**EXERCISE AIM:**
Tally the lines in the data below that contain the string "Click". Reply with the number alone.

**TASK MATERIAL:**
------------
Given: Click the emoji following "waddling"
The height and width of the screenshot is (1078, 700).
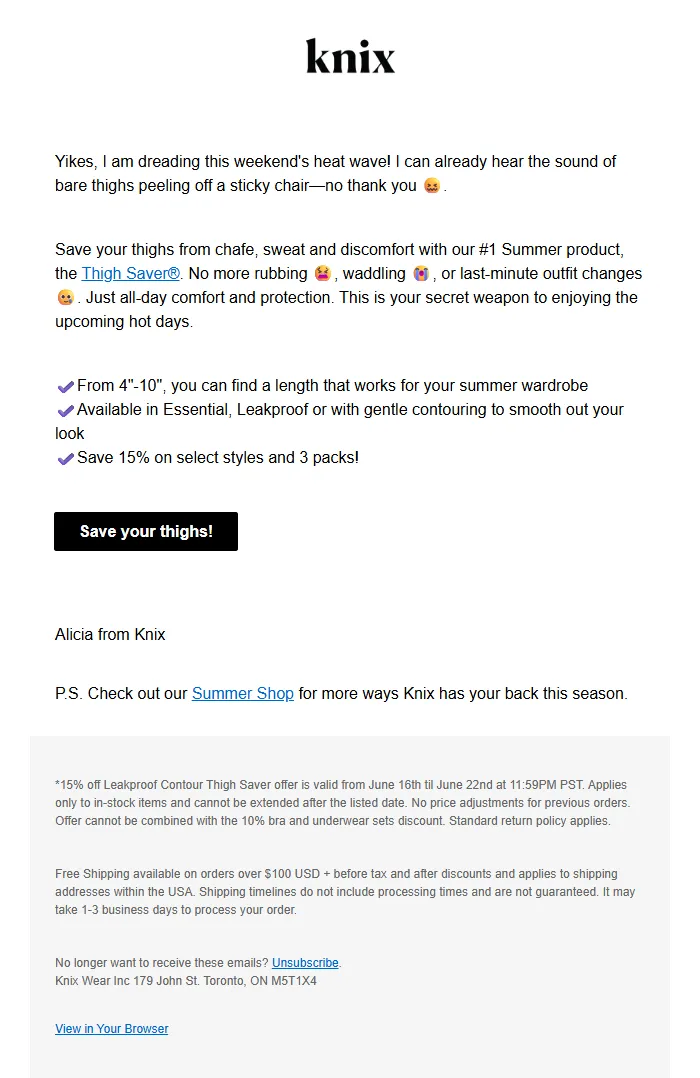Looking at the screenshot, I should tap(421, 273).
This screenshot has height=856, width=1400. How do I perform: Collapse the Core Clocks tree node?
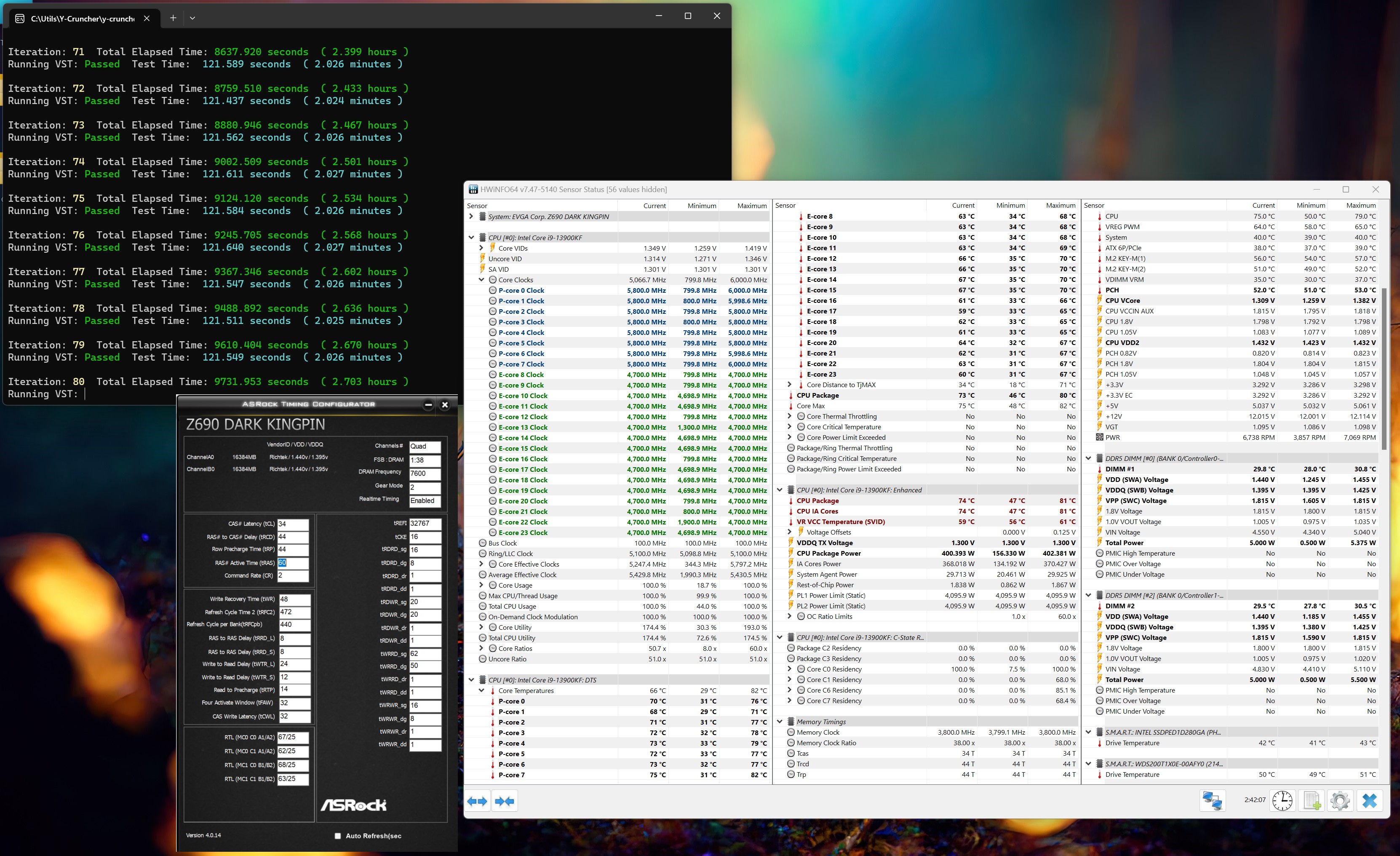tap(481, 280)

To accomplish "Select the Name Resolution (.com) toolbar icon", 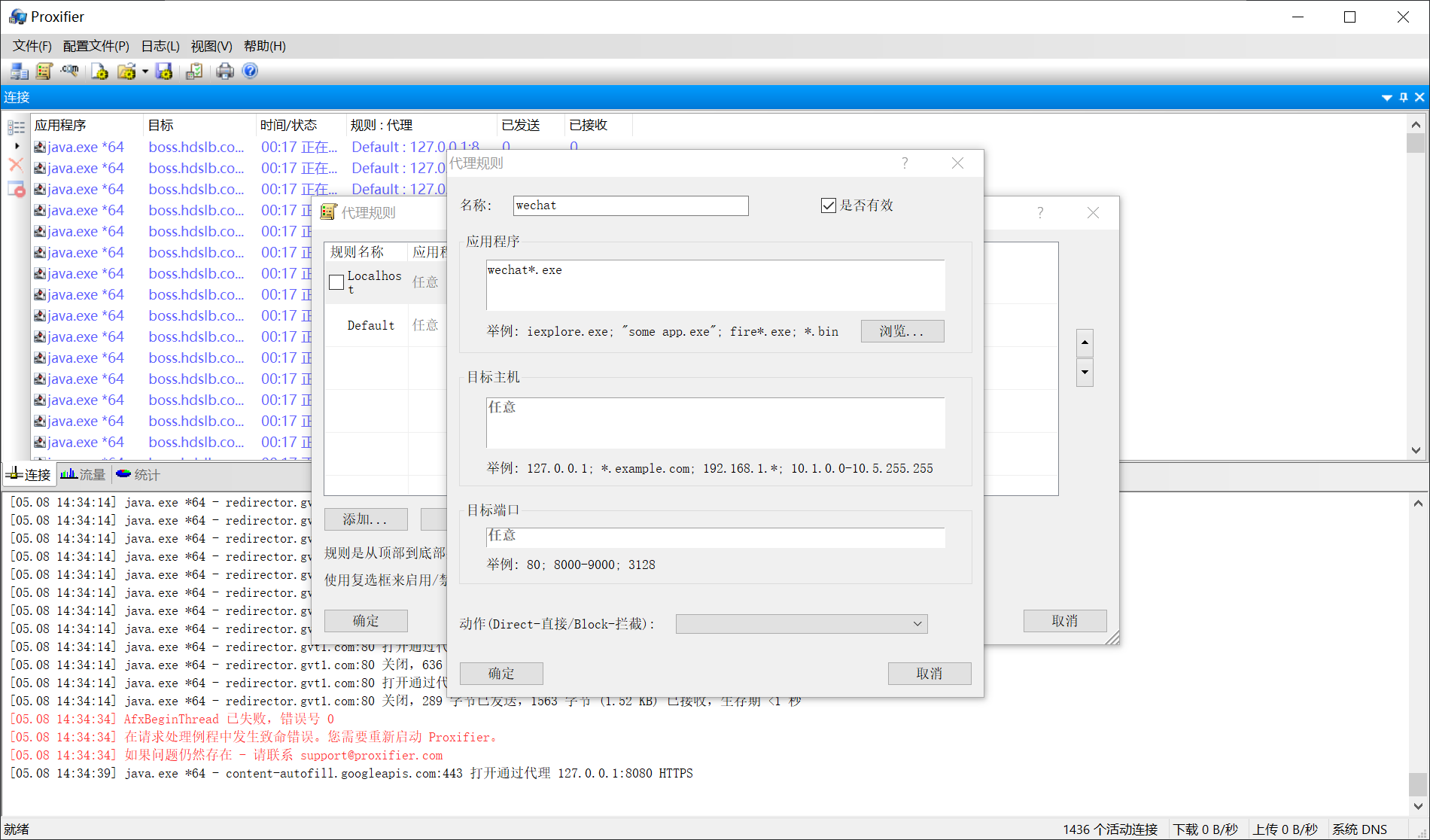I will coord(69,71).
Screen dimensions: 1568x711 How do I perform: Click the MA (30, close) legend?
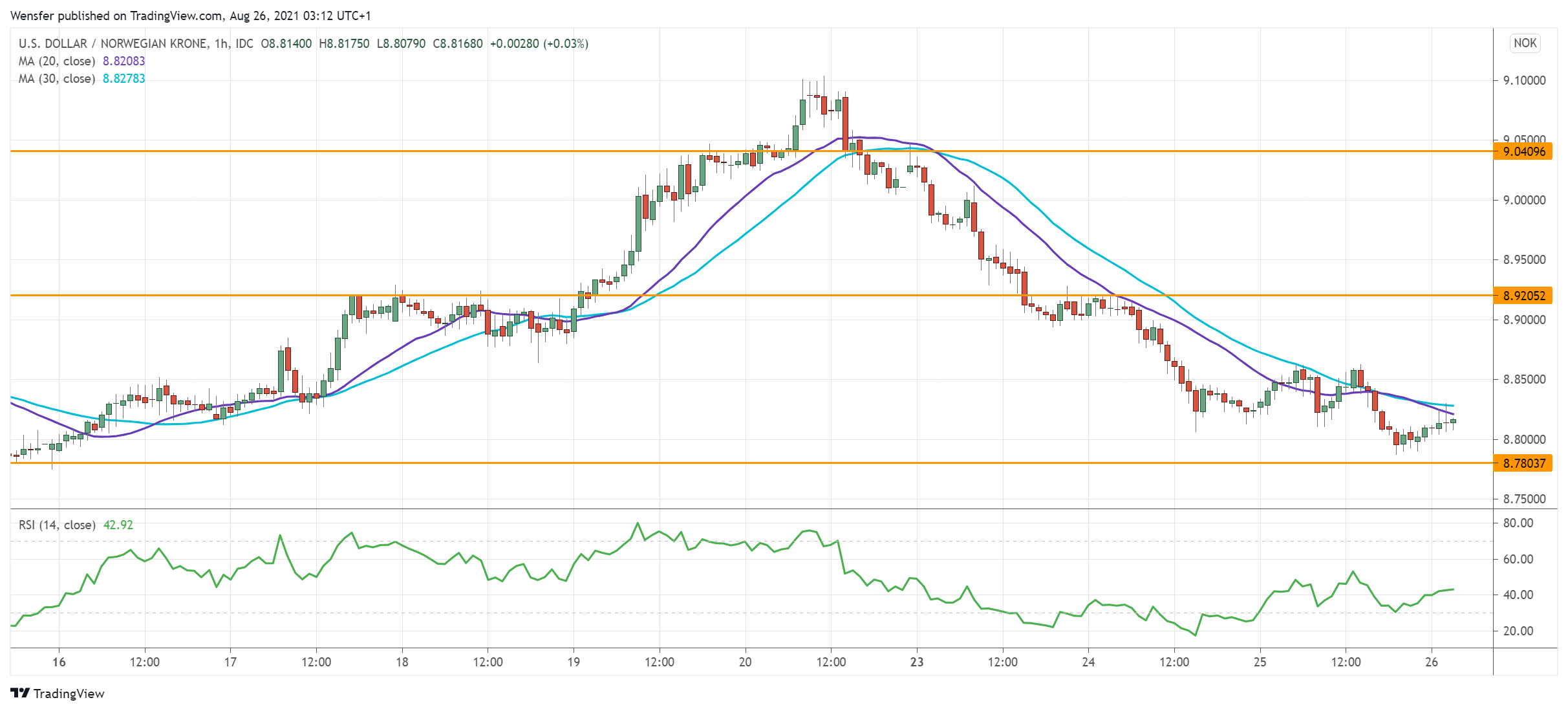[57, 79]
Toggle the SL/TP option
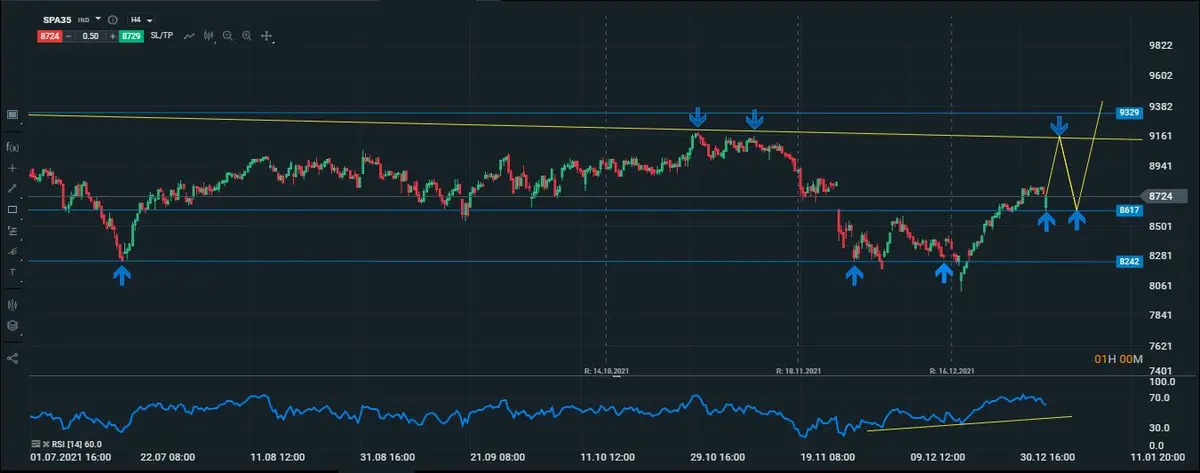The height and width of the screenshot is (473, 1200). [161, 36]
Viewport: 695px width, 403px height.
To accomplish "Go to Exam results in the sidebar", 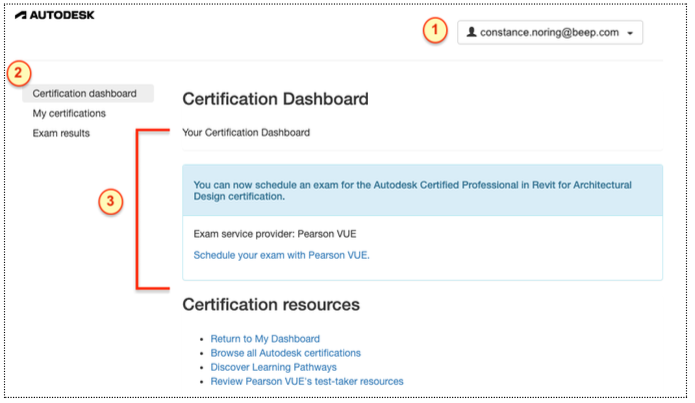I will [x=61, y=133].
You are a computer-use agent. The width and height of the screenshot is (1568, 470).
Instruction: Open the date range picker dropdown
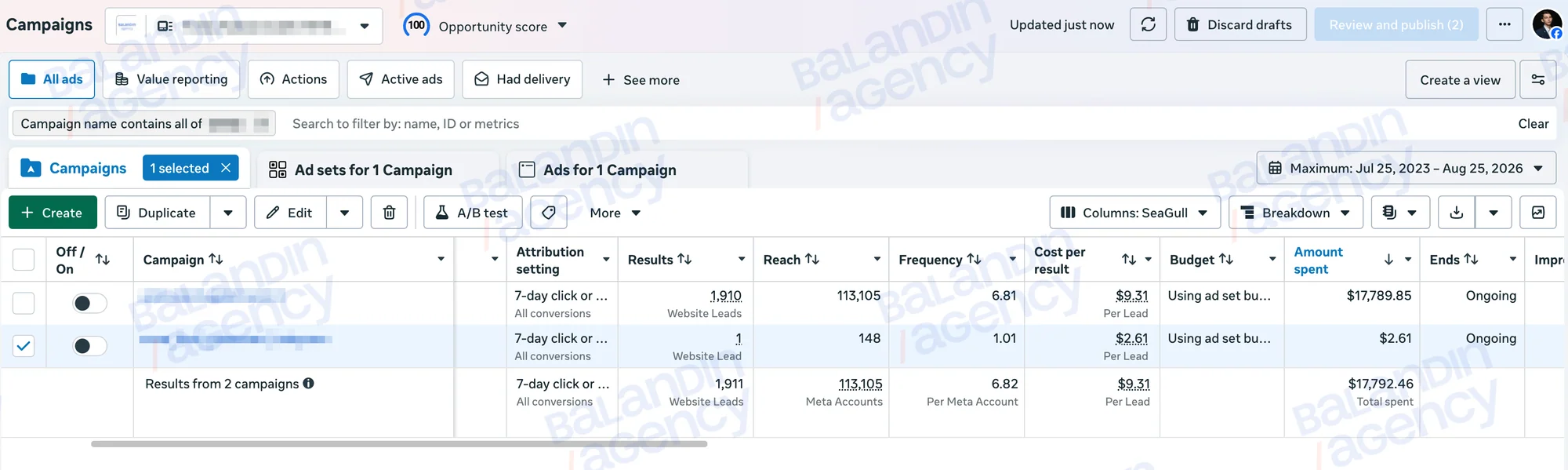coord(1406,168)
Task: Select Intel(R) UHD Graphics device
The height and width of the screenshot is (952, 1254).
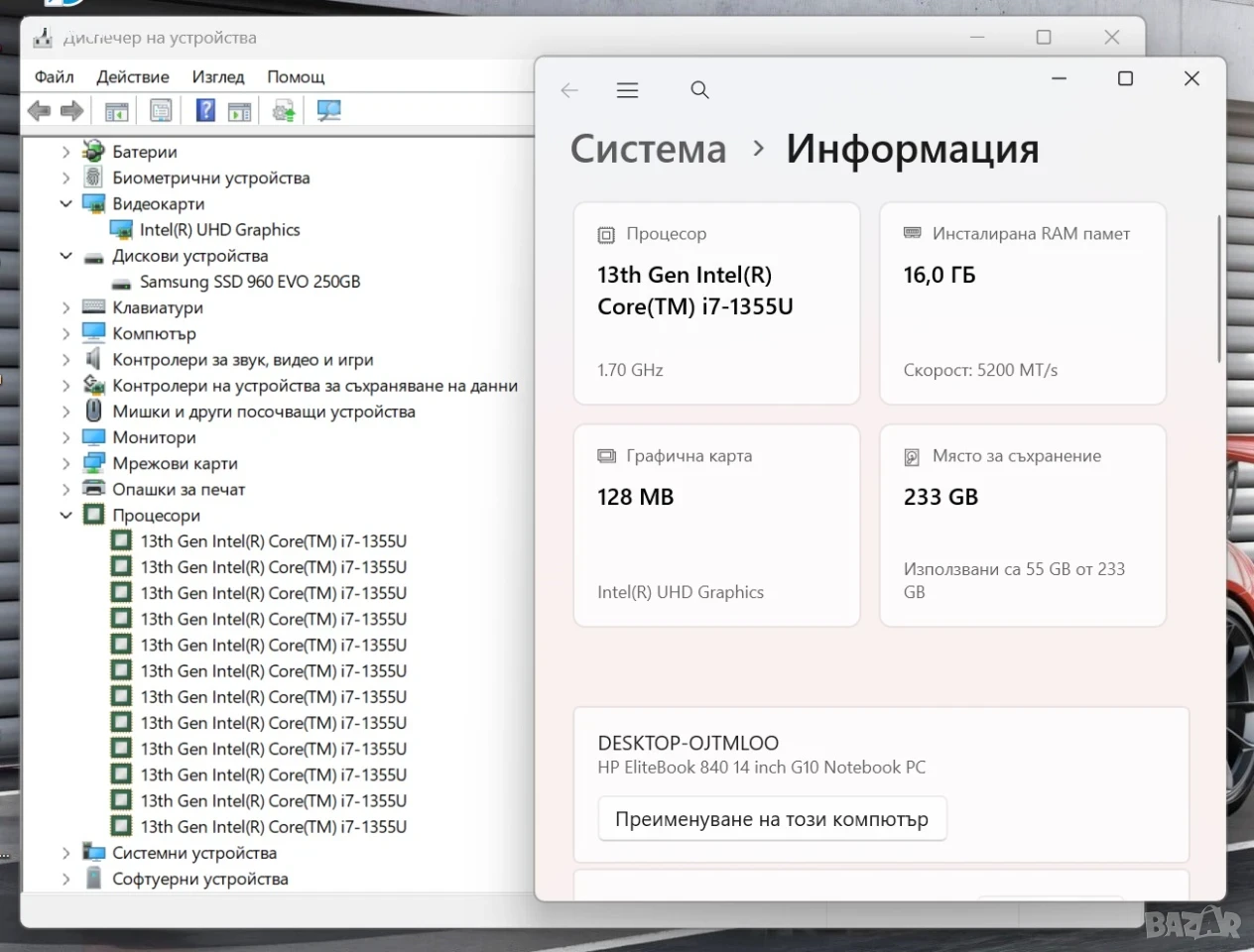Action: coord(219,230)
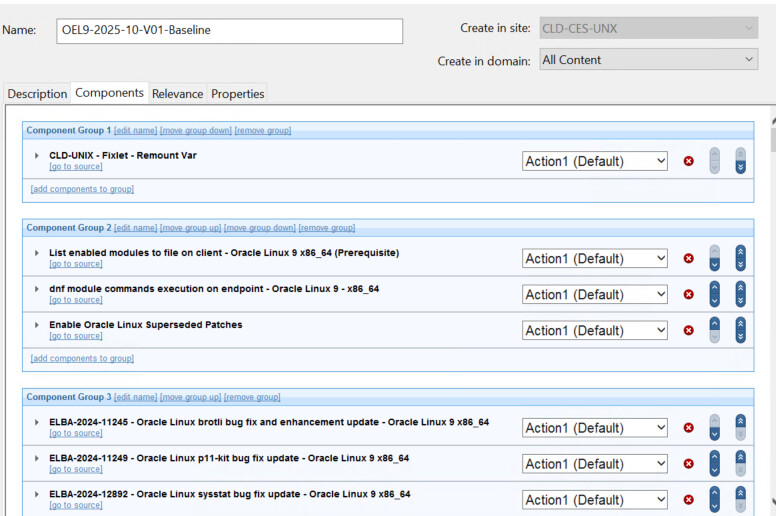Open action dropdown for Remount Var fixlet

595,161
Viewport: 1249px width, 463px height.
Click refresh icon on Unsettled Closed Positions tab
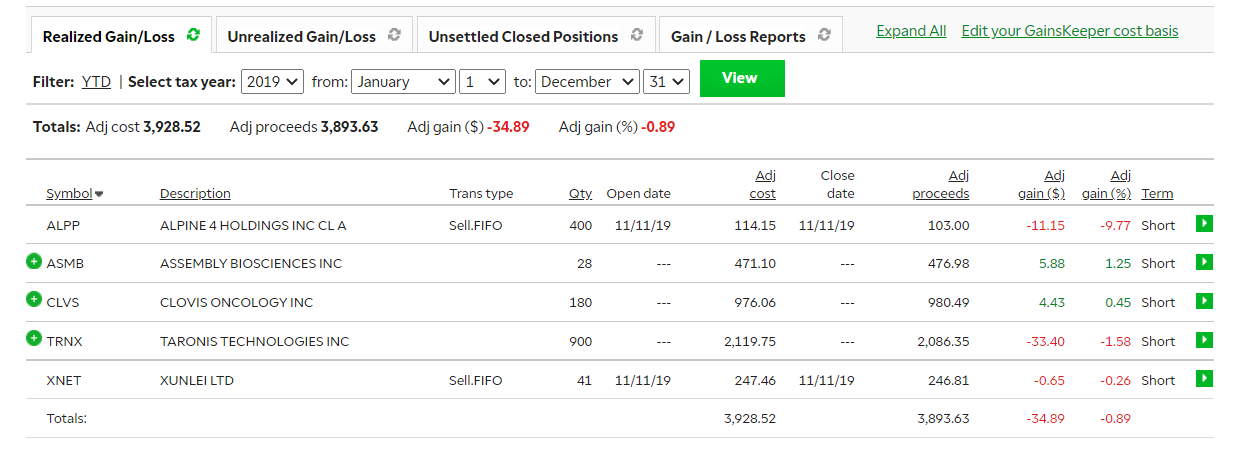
------------
**SOLUTION TO THE EXERCISE:**
3